Berdasarkan gugatan Brazil terhadap Indonesia di WTO, sejumlah kebijakan yang
dianggap menghambat ekspor ini adalah kebijakan Daftar Produk yang Dapat
Diimpor (Positive List), Persyaratan Penggunaan Produk Impor, Sertifikasi dan
Label Halal, Pembatasan Transportasi Impor, dan Penundaan Persetujuan
Persyaratan Sanitasi.[1]
Dari kebijakan impor daging ayam di Indonesia tersebut,
Brazil menggugat bahwa Indonesia telah melakukan proteksi perdagangan yang
bertentangan dengan beberapa instrumen hukum perdagangan internasional di WTO
yaitu The General Agreement on Tariffs and Trade (GATT) 1947, Sanitary and
Phytosanitary Agreement (SPS Agreement), Technical Barriers to Trade Agreement
(TBT Agreement), Agreement on Agriculture, the Agreement on import Licensing
Procedures, dan Agreement on Preshipment Inspection.

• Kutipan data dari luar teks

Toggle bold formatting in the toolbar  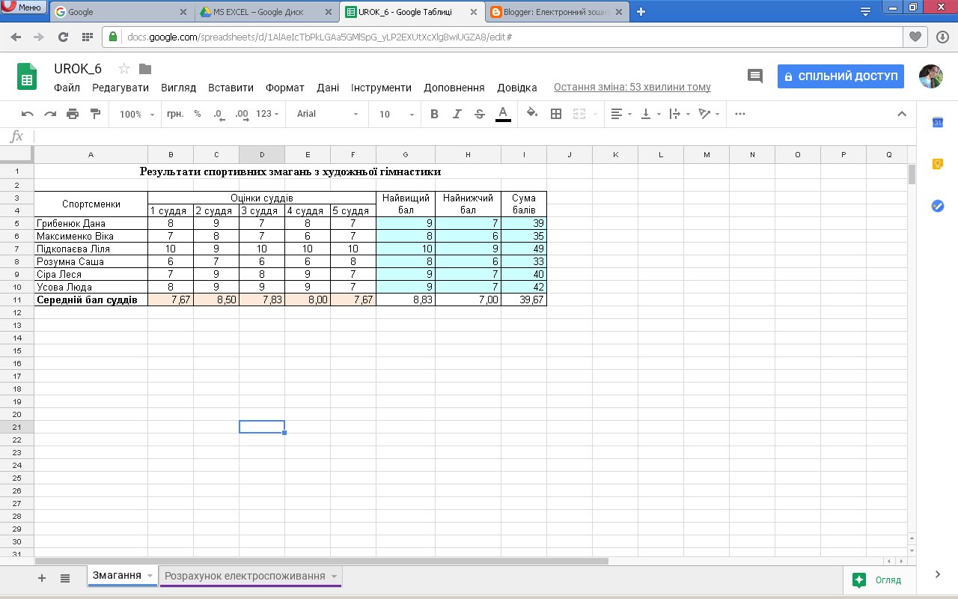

Di kemudian hari, sengketa ini telah diproses di pengadilan
WTO dengan nomor DS: 484. Pada Keputusan
Panel atas sengketa impor daging ayam ini terdapat tiga ketentuan yang
dimenangkan Indonesia yaitu Brazil dianggap gagal membuktikan kebijakan impor
Indonesia bertentangan dengan sejumlah perjanjian WTO khususnya tentang
diskriminasi produk dalam konteks sertifikasi dan pelabelan halal. Selain itu,
argumen Brazil pada Panel WTO berkaitan dengan persyaratan pengangkutan
langsung guna membatasi transportasi impor dan pelarangan umum terhadap impor
daging ayam dan produk ayam juga tidak terbukti.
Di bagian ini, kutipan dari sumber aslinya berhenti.